◆ **Task statement**
Put the lines below into a numbered list, skipping any blank lines and leaving out the pictures.
** START OF Information given **
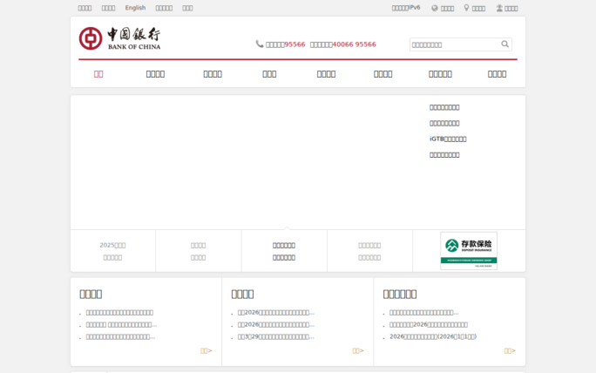
Task: Click the IPv6 label in the top bar
Action: (406, 8)
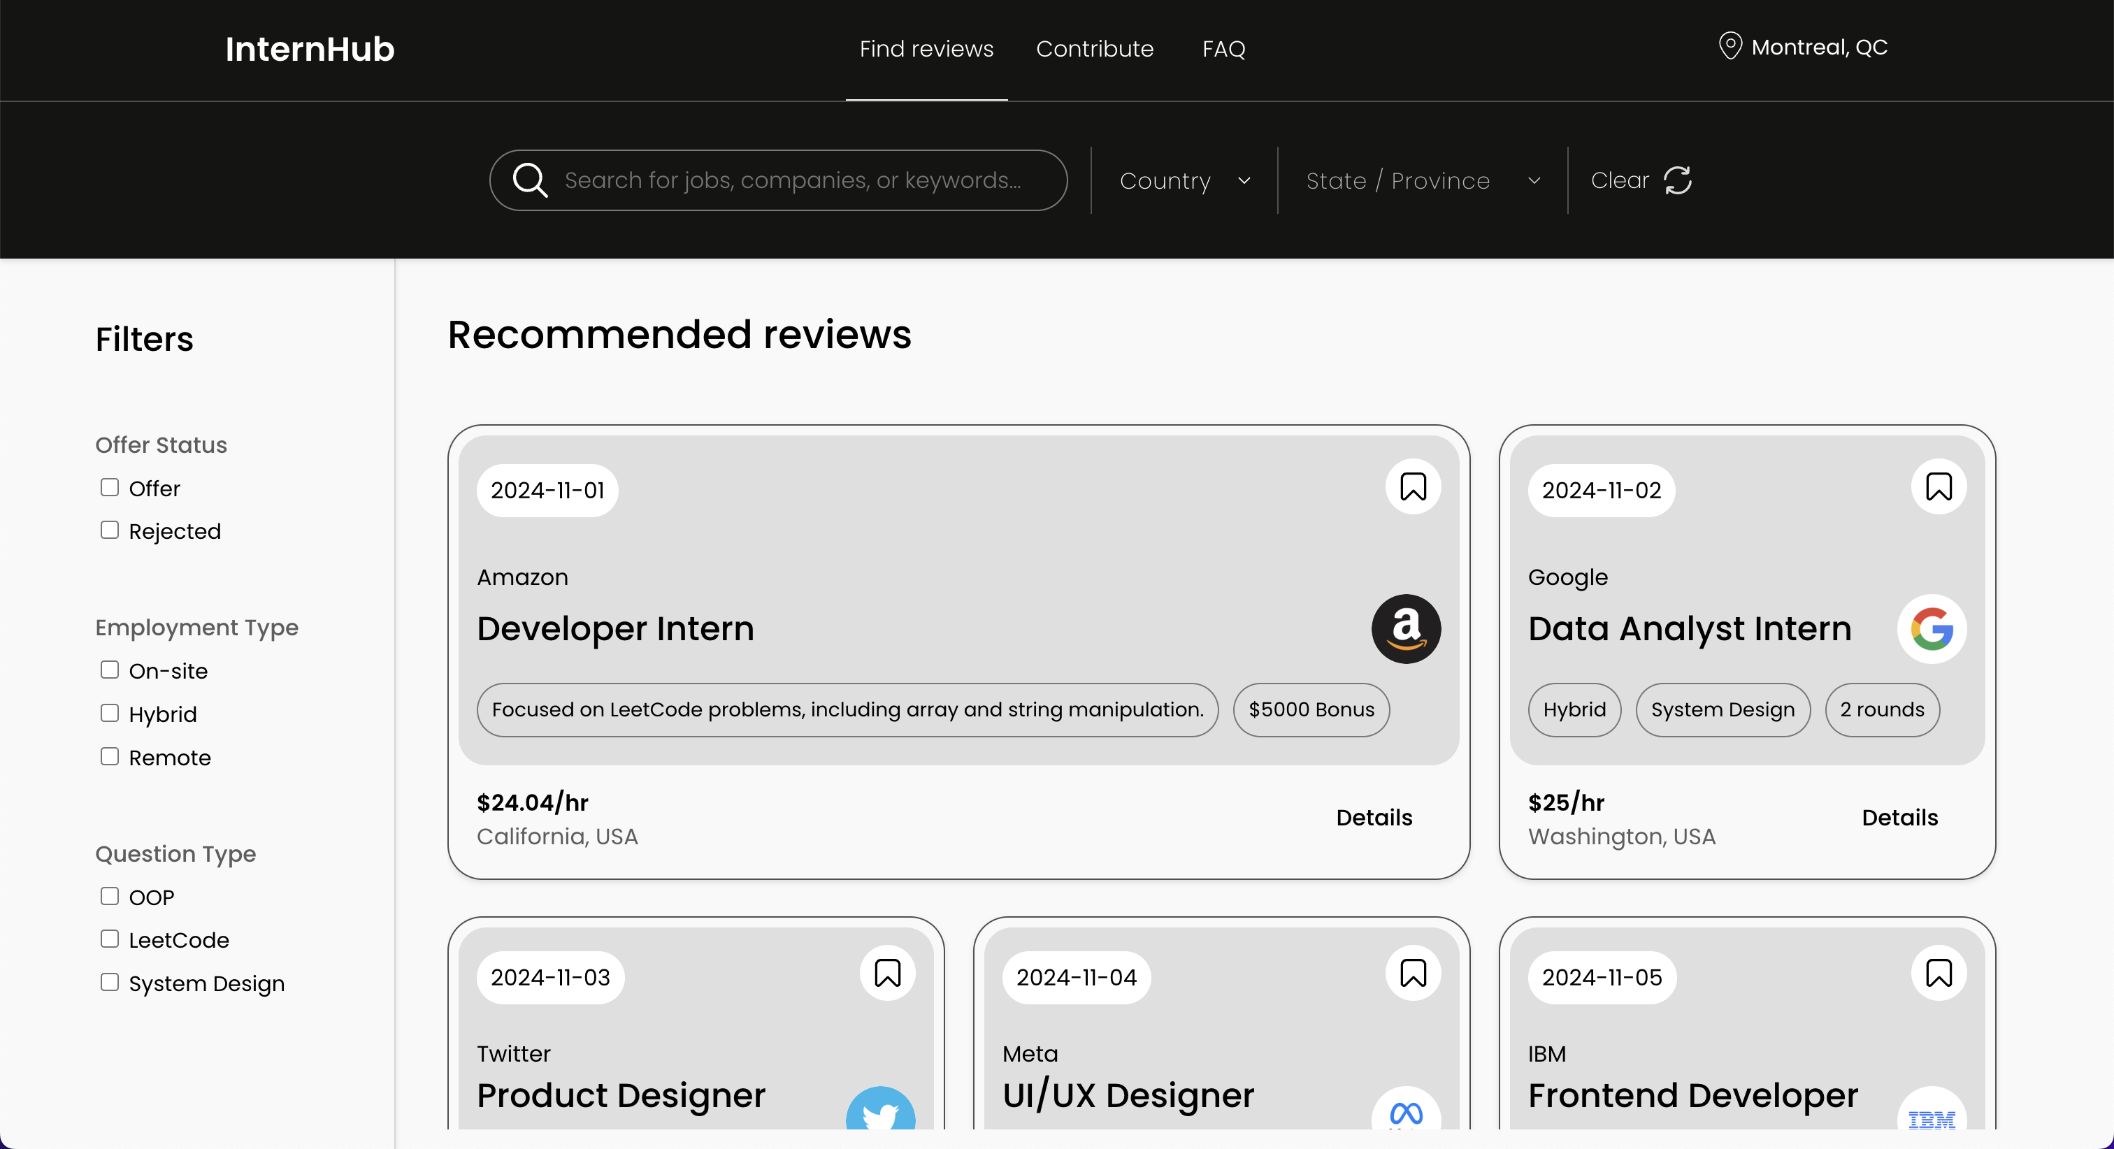Focus the jobs and companies search field
Image resolution: width=2114 pixels, height=1149 pixels.
pos(792,181)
** END OF Information given **
◆ **The solution**
1. Task: Click the IPv6 label in the top bar
2. Action: (406, 8)
3. Focus the jobs and companies search field
4. Image resolution: width=2114 pixels, height=1149 pixels.
5. pos(792,181)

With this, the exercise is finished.